The Big Traffic Monster Is Us
Commentary | VOICES / A FORUM FOR COMMUNITY ISSUES
June 23, 2001|ROGER J. RUDICK | Roger J. Rudick is a journalist and author based in Los Angeles
When you’re crawling along the freeway in rush-hour traffic, did you ever wish there were someone or something to blame, such as a big traffic monster you could walk up to and tell off? No such things exist, right? Traffic just happens.
A few weeks ago I discovered that those traffic-causing monsters do exist, but they’re not monsters. They’re regular people.
A recent report says Los Angeles–again–has the worst traffic in the nation, and an average driver here spends 56 hours a year stuck in traffic. In New York, that figure is 34 hours–two hours below the national average. That’s because New Yorkers have alternatives.

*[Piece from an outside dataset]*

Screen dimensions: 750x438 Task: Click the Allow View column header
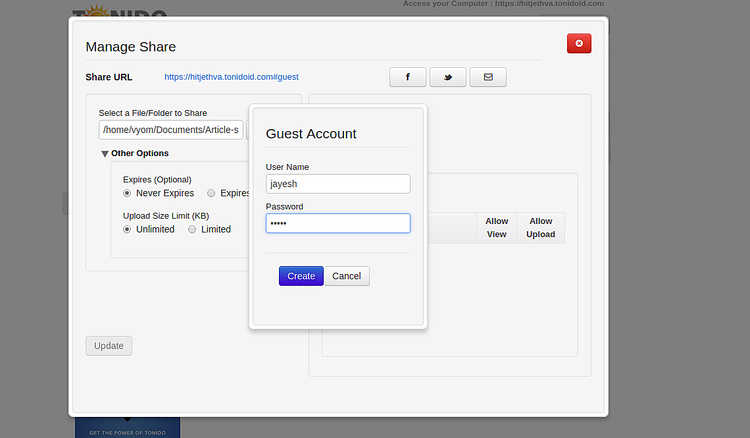coord(496,228)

When I first moved here from New York, I was determined to keep my traffic time to a minimum. I settled in Los Feliz, where I can walk to most amenities and the Red Line subway. I also joined a transit-advocacy group called Friends4Expo, which has for years been trying to convince the MTA that it should build a light-rail line–a modern trolley–from downtown to Santa Monica. This would finally join the most populated areas of Los Angeles with the rest of the city’s fledgling rail network. The L.A. City Council passed a resolution last Wednesday supporting the project. With strong support from the public, the mayor-elect and organizations up and down the route, the MTA board began hearings on whether to build this line.

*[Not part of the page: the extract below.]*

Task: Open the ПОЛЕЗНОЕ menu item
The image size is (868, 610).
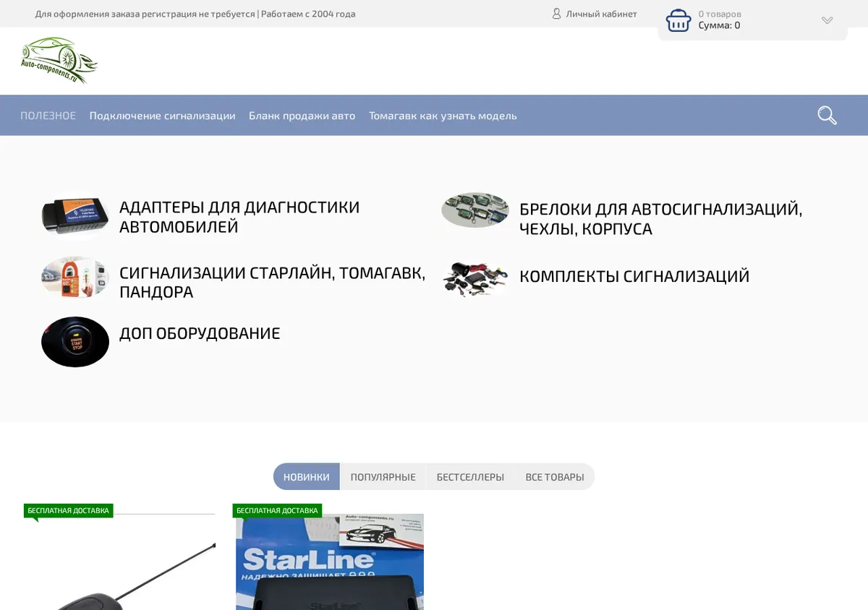Action: 48,116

You wouldn’t think it would be a hard thing to convince the board, or anyone else, that building this line is a good idea. After all, the difficulty in building rail lines is that people along the route are displaced. But in this case, the line would be built on an abandoned, but still intact, rail line that was once part of Los Angeles’ historic trolley system. There’s nobody to displace and no tunnels to dig. It’s just a matter of laying new tracks.
Or it would be, if not for a few key “not-in-my-backyard” folks along the line.

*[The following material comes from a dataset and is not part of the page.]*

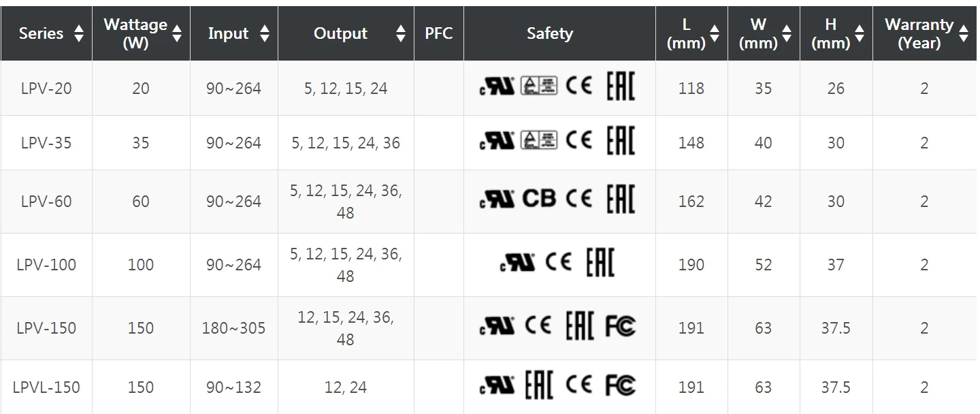The height and width of the screenshot is (414, 980).
Task: Click the CB mark in LPV-60 row
Action: (x=539, y=199)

Take, for example, the neighborhoods of Cheviot Hills and west of Westwood. The Exposition Line tracks go through these neighborhoods. When some of these residents moved in, there were still freight trains running on those tracks. For the people who moved in later, well, wouldn’t the presence of tracks usually suggest a presence of trains?
Yet the people who live in these neighborhoods have unapologetically tied up the construction of this line for about 20 years. And despite an outpouring of support for the line from the rest of the city and the Westside, they’re still trying to stop the project.
Members of these homeowners associations shout all sorts of nonsense about trains being dangerous, smelly, dirty. In truth, rail is so much safer than automobiles that building the line will save lives by reducing auto use and with it, auto accidents. As for pollution, the trains, which are powered via an electric overhead wire, make no emissions.
To get construction of the line started, transit planners have devised a way to bypass Cheviot Hills and Westwood. It brings the line through far more densely populated areas, assuring more riders. But now some homeowners along the diversion route are upset, insisting the train be put back on its original route, threatening to delay the project once again
So next time you’re stuck in traffic, realize that it’s no accident that life has gotten so miserable. As for the traffic monsters, it was only recently that I discovered that an associate is one of those west-of-Westwood residents who has actively campaigned against rail on Exposition. Now when I sit in bumper-to-bumper traffic on the way to the Westside, waiting for the day when that light rail line will finally be built, all I can think of is stopping off and giving him a piece of my mind.